■ WHAT YOU SHOULD DO ■
Of all the lines in the entries below, give again exactly those starting at the line containing "The image size is (1568, 649)." and ending at the line containing "Task: Click the export", both ends included, and no others.

[Collected data entries]

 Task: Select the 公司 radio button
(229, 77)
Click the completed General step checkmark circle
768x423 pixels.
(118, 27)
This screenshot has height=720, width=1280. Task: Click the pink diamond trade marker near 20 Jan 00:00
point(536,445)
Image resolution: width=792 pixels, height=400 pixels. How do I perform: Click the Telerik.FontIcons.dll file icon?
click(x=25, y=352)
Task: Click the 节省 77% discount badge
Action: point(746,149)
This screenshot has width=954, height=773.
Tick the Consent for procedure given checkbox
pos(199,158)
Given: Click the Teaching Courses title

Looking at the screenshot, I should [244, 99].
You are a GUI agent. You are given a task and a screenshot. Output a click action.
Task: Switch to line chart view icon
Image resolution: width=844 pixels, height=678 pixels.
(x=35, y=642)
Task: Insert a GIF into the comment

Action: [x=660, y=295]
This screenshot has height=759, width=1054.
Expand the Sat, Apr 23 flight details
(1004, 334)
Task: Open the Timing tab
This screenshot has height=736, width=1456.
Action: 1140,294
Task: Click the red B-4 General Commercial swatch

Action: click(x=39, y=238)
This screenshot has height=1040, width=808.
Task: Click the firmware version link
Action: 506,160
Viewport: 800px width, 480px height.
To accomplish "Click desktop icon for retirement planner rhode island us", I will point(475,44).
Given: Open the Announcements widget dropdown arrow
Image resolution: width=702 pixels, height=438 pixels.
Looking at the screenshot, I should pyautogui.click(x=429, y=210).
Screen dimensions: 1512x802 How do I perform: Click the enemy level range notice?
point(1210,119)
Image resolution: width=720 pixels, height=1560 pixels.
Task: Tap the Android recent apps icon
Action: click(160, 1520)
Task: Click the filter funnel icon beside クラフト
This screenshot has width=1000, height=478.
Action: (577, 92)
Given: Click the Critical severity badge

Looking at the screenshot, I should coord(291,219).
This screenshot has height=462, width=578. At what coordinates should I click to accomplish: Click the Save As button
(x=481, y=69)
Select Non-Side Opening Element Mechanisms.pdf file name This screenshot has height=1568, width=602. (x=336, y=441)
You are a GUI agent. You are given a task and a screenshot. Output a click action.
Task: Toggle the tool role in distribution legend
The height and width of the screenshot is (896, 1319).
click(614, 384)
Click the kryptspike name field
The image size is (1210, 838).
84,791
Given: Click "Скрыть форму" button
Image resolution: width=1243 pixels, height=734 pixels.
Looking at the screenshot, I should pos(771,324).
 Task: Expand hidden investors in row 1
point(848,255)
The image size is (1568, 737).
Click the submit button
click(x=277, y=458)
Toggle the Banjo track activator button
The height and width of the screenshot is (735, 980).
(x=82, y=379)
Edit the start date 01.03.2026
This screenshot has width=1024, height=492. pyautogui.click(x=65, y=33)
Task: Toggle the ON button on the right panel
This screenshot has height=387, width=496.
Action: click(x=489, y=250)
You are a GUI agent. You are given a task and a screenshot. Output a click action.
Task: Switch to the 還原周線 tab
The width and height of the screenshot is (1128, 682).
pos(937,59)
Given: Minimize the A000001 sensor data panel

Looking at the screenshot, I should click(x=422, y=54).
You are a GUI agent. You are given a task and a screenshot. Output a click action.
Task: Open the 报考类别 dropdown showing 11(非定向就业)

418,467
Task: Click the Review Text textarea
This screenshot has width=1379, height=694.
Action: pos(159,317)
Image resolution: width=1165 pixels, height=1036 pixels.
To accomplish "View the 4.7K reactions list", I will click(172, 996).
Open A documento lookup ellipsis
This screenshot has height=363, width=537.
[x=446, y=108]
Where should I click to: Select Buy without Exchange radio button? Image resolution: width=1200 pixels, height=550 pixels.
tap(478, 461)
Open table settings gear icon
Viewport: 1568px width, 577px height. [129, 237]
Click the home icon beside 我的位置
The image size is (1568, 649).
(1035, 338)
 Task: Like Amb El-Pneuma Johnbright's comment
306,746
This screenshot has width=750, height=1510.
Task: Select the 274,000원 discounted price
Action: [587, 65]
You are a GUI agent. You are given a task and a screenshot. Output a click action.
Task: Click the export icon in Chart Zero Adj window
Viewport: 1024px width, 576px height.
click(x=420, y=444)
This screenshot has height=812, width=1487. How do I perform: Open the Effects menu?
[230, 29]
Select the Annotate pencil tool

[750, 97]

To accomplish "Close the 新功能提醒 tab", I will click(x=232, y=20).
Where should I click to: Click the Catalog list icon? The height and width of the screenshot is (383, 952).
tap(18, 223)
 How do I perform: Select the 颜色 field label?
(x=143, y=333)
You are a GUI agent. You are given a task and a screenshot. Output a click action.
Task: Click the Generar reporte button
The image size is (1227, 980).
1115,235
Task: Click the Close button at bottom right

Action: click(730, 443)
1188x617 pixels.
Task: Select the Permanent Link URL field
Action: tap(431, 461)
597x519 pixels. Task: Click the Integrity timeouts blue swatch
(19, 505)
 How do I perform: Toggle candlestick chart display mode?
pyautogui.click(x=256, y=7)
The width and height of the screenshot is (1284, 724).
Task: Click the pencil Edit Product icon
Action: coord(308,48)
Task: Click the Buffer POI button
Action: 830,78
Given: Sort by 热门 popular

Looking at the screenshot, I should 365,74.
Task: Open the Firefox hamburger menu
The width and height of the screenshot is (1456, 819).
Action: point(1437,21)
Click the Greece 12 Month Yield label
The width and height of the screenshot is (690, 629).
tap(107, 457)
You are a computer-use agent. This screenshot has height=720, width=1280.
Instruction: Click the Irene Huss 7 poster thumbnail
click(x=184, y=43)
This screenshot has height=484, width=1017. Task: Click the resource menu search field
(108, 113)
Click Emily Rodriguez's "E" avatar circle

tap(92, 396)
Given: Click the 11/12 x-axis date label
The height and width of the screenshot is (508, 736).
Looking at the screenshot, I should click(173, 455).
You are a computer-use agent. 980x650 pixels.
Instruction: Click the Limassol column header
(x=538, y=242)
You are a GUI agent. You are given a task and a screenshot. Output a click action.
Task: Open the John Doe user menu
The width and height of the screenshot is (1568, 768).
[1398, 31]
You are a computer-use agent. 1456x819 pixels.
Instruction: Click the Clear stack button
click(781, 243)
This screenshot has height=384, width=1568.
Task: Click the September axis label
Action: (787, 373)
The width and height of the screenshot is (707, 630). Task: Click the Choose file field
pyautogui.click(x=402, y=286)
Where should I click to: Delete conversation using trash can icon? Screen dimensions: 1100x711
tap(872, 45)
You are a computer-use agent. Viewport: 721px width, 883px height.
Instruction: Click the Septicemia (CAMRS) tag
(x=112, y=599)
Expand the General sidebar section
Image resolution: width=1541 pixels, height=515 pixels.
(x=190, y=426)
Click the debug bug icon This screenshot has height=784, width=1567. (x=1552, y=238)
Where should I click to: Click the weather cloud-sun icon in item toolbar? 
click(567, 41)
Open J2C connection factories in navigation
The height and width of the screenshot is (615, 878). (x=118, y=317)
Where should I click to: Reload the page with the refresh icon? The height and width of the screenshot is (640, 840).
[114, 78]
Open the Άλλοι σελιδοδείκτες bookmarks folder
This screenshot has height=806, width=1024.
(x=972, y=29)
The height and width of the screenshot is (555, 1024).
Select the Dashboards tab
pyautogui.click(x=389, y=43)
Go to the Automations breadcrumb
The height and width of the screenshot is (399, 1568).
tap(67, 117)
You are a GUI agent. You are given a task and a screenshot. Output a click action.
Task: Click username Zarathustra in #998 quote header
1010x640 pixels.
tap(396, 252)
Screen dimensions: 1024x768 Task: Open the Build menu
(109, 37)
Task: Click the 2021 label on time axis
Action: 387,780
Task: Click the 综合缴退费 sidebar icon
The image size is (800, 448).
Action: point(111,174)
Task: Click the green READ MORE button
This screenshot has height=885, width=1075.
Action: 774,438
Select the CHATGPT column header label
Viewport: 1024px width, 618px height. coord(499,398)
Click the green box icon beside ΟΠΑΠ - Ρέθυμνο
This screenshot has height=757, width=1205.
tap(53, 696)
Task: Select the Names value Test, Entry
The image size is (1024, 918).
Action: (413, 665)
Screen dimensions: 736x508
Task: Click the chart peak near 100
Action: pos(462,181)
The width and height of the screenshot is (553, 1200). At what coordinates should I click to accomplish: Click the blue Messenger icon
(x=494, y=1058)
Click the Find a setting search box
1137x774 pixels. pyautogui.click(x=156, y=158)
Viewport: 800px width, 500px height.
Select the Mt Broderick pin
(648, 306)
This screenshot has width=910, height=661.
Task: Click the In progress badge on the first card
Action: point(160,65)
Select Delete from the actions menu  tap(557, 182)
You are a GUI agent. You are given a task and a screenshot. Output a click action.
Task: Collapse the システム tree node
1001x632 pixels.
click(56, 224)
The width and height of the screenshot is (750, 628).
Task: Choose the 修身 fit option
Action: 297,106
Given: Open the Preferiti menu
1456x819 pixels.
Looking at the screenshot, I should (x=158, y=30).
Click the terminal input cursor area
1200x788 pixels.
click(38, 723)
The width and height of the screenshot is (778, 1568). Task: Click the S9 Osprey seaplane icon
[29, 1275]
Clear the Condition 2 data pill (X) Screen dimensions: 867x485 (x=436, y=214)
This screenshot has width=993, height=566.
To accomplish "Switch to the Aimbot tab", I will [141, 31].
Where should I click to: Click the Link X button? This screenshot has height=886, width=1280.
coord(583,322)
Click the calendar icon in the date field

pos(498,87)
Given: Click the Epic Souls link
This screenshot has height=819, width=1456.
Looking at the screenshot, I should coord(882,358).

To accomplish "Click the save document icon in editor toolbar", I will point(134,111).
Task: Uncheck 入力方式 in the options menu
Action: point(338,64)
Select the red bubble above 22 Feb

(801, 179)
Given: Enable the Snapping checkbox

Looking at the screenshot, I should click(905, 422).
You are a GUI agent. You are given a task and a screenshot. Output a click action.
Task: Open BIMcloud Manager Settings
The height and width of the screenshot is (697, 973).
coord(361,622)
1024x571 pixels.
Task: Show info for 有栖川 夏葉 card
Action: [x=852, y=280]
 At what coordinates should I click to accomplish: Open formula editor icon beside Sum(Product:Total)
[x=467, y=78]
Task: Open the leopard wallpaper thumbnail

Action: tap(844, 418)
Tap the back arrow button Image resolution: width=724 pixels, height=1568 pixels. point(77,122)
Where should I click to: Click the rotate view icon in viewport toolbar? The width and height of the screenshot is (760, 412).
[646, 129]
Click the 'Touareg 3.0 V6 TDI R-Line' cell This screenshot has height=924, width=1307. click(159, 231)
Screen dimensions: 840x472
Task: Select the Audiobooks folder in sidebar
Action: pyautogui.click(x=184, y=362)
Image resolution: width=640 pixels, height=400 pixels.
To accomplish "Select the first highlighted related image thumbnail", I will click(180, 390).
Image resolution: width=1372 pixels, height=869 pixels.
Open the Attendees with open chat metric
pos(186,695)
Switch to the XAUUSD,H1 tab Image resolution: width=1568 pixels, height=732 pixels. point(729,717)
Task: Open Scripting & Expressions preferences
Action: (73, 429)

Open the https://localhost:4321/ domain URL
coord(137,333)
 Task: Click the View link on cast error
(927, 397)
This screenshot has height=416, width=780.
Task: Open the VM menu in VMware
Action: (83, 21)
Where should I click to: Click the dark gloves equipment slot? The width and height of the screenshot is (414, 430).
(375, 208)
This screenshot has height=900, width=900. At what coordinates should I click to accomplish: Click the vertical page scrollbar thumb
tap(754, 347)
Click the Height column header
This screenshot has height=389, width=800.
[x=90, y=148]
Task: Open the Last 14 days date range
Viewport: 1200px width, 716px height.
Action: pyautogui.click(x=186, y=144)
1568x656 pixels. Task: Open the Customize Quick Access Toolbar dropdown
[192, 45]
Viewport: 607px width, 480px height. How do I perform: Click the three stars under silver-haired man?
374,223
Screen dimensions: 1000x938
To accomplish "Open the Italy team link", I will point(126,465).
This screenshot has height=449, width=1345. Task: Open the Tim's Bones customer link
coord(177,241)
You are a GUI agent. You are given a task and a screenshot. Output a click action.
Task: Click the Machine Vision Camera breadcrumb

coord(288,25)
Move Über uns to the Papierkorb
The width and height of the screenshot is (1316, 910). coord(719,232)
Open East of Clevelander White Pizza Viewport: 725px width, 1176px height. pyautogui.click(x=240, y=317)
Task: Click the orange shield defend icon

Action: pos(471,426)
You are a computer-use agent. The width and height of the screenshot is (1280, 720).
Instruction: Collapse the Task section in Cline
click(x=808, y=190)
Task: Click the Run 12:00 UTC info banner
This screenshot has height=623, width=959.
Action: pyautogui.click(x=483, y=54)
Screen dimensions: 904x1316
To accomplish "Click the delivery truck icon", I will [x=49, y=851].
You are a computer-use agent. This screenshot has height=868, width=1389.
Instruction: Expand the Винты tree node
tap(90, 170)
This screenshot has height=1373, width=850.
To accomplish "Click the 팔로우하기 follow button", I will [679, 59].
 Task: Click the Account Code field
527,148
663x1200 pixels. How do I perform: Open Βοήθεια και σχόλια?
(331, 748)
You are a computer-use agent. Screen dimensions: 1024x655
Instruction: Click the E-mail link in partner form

■ ANSWER TO THIS PROBLEM ■
The image size is (1568, 649).
(1035, 338)
 Task: Like Amb El-Pneuma Johnbright's comment
306,746
This screenshot has width=750, height=1510.
Task: Select the 274,000원 discounted price
Action: [587, 65]
You are a GUI agent. You are given a task and a screenshot. Output a click action.
Task: Click the export icon in Chart Zero Adj window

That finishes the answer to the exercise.